Feb 222011

In Strands of Fate, most player characters are created with ten aspects.

Wait a sec… Let me back up… If you aren’t familiar with Fate, here’s the 38-word rundown: Aspects are simple phrases that sum up everything that is important about your character. These phrases come into play quite often as a simple, major component of the game mechanic, while simultaneously explaining your character’s concept and background.

“Yeah, but how do I come up with those 10 little phrases?”

Easy. Just follow the Aspect Alphabet. The Aspect Alphabet is a nice little package that helps you invent your aspects one at a time, with each one leaning a certain direction. Using this alphabet is entirely optional, but even many veteran Fate gamers will use all or most of this tool, as it simply helps to make a well-rounded, rich character.

The Aspect Alphabet is divided into two parts: Character Aspects and Specialty Aspects. Today we’re going to talk about Character Aspects. As the name implies, these aspects describe who your character really is:

  1. Defining Aspect
  2. A = Ambition
  3. B = Background
  4. C = Conviction
  5. D = Disadvantage

We’ve already talked about our Defining Aspect (Resurrected Valenar Warrior of Legend), so let’s jump right into our other Character Aspects, starting with Ambition.  After we figure out what they are, we’ll look into how we can use them in the game.

2. Ambition

What is it that my character, “Desolation” Amearus Omaron, seeks? What is he trying to do? What is his goal?
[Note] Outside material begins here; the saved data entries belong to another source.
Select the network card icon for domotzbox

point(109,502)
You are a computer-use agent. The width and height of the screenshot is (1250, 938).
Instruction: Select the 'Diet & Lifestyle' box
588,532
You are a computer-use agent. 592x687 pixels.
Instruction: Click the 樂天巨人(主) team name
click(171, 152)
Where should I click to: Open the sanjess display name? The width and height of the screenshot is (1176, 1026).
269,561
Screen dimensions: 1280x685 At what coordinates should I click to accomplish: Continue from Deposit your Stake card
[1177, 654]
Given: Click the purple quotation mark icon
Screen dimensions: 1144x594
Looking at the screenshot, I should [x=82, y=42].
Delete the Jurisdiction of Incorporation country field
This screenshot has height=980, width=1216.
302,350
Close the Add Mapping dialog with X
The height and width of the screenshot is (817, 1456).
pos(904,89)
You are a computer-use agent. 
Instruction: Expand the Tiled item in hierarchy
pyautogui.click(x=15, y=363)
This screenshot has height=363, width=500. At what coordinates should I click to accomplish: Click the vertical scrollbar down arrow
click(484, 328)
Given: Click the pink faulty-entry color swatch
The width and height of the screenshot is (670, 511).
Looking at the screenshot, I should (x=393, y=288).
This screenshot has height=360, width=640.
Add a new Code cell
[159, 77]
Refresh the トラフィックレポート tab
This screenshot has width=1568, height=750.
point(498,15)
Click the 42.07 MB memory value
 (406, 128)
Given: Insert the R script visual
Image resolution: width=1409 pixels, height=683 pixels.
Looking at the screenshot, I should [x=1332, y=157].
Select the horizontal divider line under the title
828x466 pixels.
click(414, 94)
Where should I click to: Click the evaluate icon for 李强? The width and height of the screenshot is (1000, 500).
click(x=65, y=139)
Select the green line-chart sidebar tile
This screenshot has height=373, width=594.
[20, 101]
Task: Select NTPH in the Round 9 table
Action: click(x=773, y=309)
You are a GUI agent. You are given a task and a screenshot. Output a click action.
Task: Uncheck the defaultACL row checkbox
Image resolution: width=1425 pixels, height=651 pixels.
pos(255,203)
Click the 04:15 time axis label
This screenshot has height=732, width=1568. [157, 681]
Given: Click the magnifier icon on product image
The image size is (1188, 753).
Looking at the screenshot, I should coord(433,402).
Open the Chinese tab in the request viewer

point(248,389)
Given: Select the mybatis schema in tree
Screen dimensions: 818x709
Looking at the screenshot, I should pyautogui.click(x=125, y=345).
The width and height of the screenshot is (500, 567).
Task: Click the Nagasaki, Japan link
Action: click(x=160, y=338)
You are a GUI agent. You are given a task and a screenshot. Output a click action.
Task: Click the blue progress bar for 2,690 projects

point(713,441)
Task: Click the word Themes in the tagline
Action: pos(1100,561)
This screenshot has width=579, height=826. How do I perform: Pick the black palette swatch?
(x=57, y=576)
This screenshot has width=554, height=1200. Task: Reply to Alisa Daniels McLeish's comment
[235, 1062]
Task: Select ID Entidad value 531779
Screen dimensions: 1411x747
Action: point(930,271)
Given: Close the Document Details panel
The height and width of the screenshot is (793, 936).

Well, I know that as a Resurrected Valenar Warrior of Legend, he once attained immortality (figuratively speaking). Others revered him as a great warrior, chanting war cries about him after his death. That’s quite an honor in Valenar society, and made his family proud. However, now that he has been resurrected (especially as a revenant), he has lost that distinction. The Valenar elves revere their greatest dead warriors, not their undead. Granted, Amearus isn’t undead, but as a revenant, he’s not alive, either. This has isolated him from his people, who don’t really know what to think of him. They certainly don’t respect him like they used to, and in truth, they now just barely tolerate him. This is all more than he can bear, and wants nothing more than to regain his glory. He must regain his glory. That’s it, I’ve found my Ambition:

I will regain my glory

3. Background

What is there about my character’s background that will influence his future? What, from his past, is going to have an effect on this character’s story?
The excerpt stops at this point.